- **Work to complete**:
No pictures belong in the copy. Retype exactly, and only, the stretch of lines below from the one with "Screen dimensions: 611x364" through the one with "The image size is (980, 555).".

[Records contained in a dataset]
-- Opening Marker --

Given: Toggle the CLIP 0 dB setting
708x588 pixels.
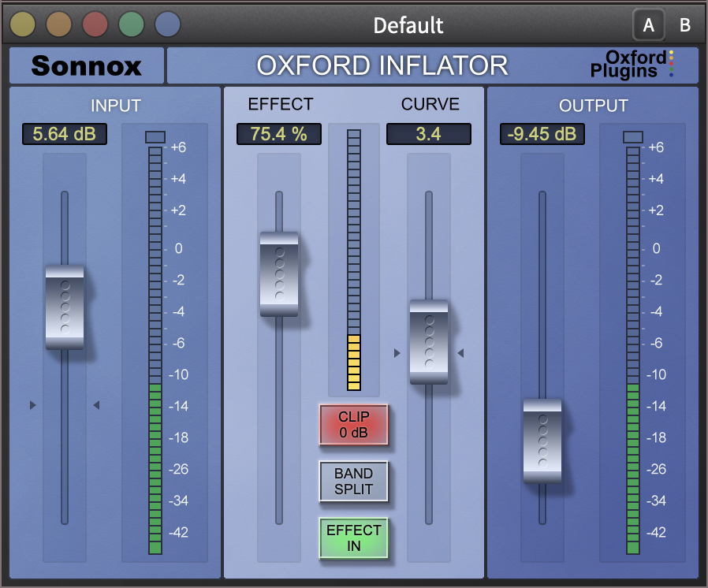Looking at the screenshot, I should [353, 426].
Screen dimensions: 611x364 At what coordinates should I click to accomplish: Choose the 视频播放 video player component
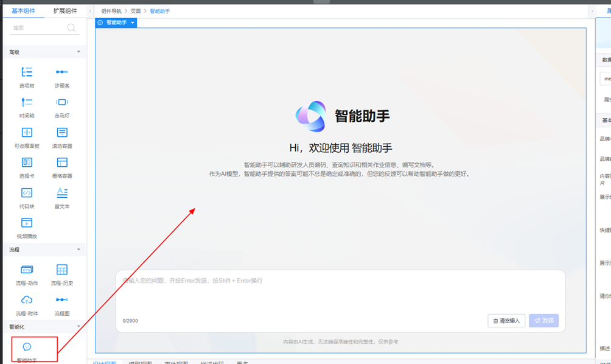(x=27, y=223)
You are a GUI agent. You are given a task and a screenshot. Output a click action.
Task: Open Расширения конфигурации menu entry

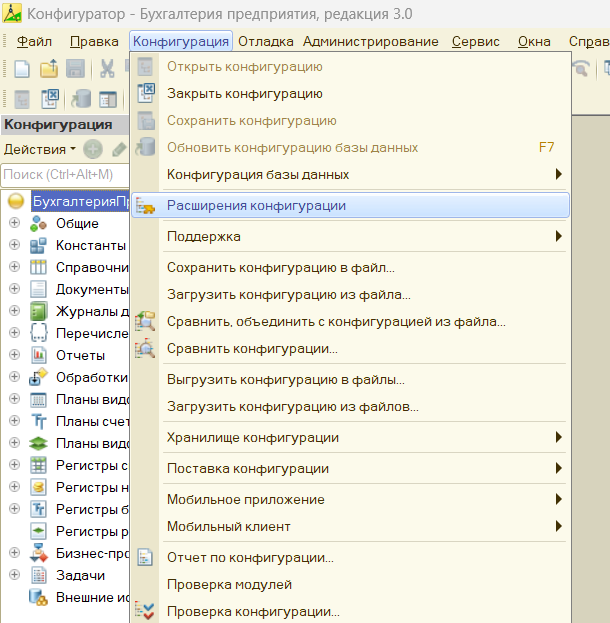256,205
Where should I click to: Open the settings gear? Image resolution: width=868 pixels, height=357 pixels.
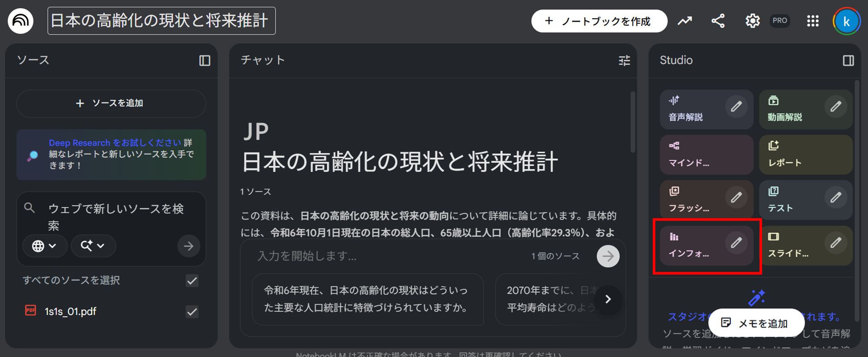(752, 21)
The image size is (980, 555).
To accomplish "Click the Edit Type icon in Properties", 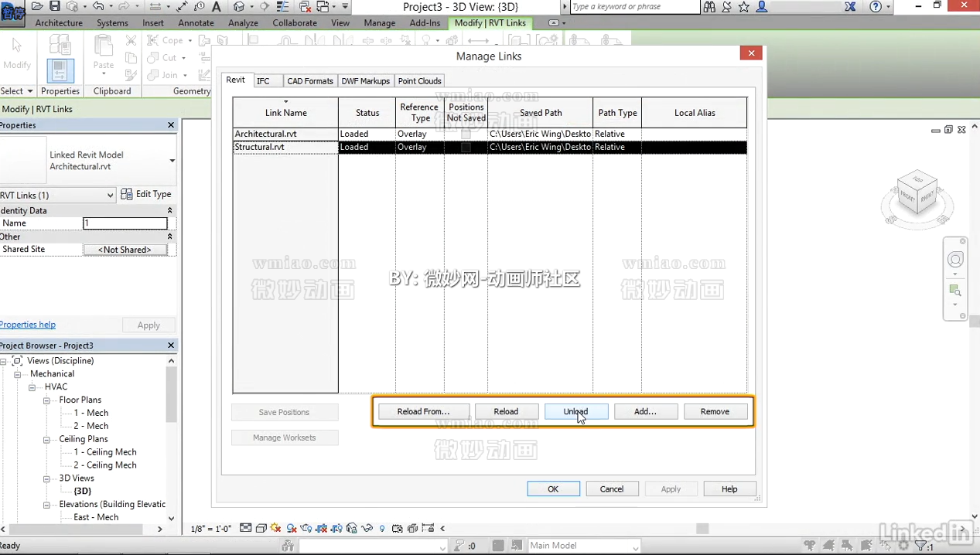I will click(x=127, y=194).
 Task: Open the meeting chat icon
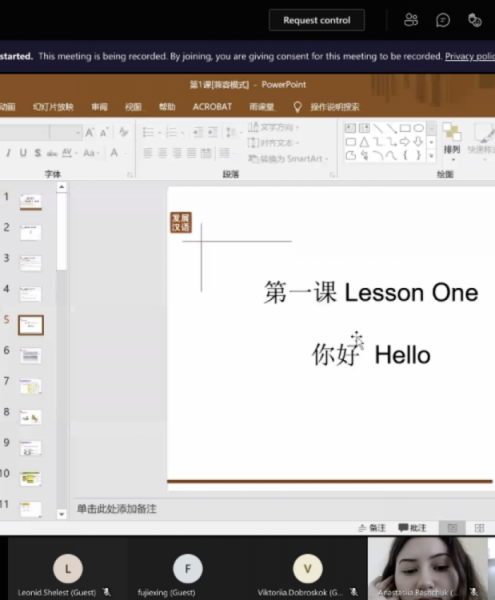point(443,20)
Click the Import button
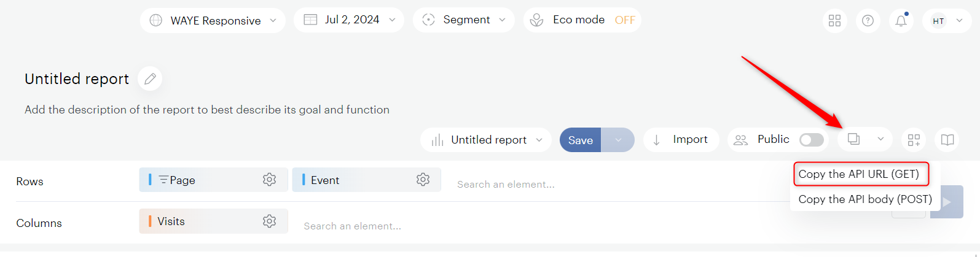Screen dimensions: 980x257 [x=681, y=140]
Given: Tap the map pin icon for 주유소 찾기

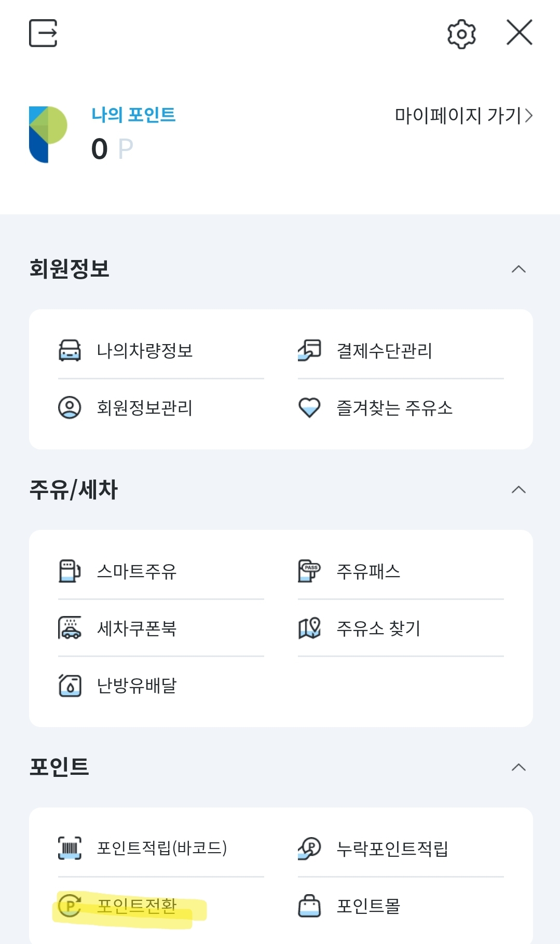Looking at the screenshot, I should pyautogui.click(x=309, y=628).
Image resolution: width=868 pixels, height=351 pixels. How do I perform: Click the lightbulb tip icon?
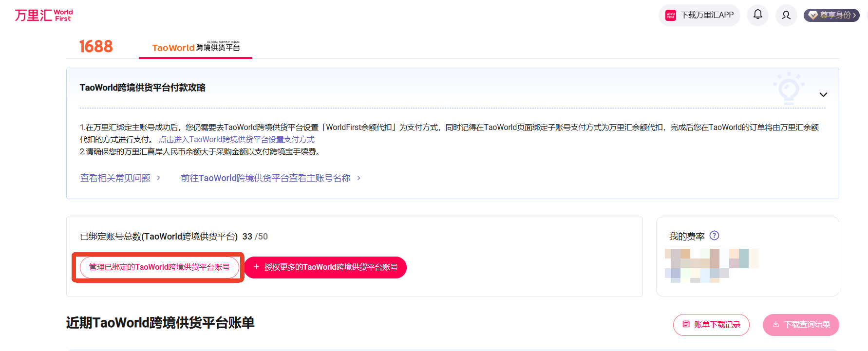coord(789,89)
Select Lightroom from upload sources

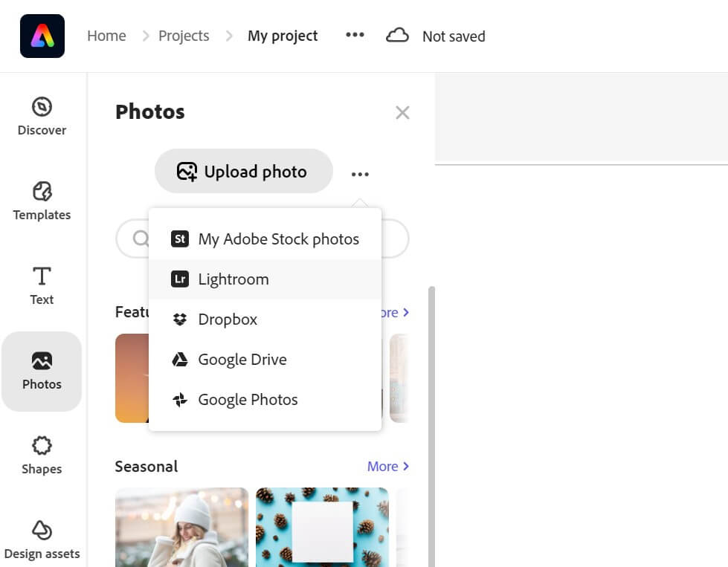(233, 279)
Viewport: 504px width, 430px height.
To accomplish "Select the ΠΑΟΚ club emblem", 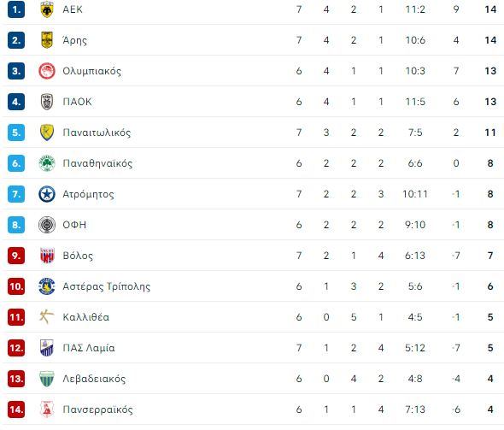I will (x=47, y=102).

-- Closing Marker --

- **Solution to the problem**:
Screen dimensions: 611x364 At what coordinates should I click to accomplish: Choose the 视频播放 video player component
(x=27, y=223)
You are a GUI agent. You are given a task and a screenshot. Output a click action.
Task: Open Расширения конфигурации menu entry

256,205
Where should I click to: Open the settings gear? Image resolution: width=868 pixels, height=357 pixels.
(752, 21)
The image size is (980, 555).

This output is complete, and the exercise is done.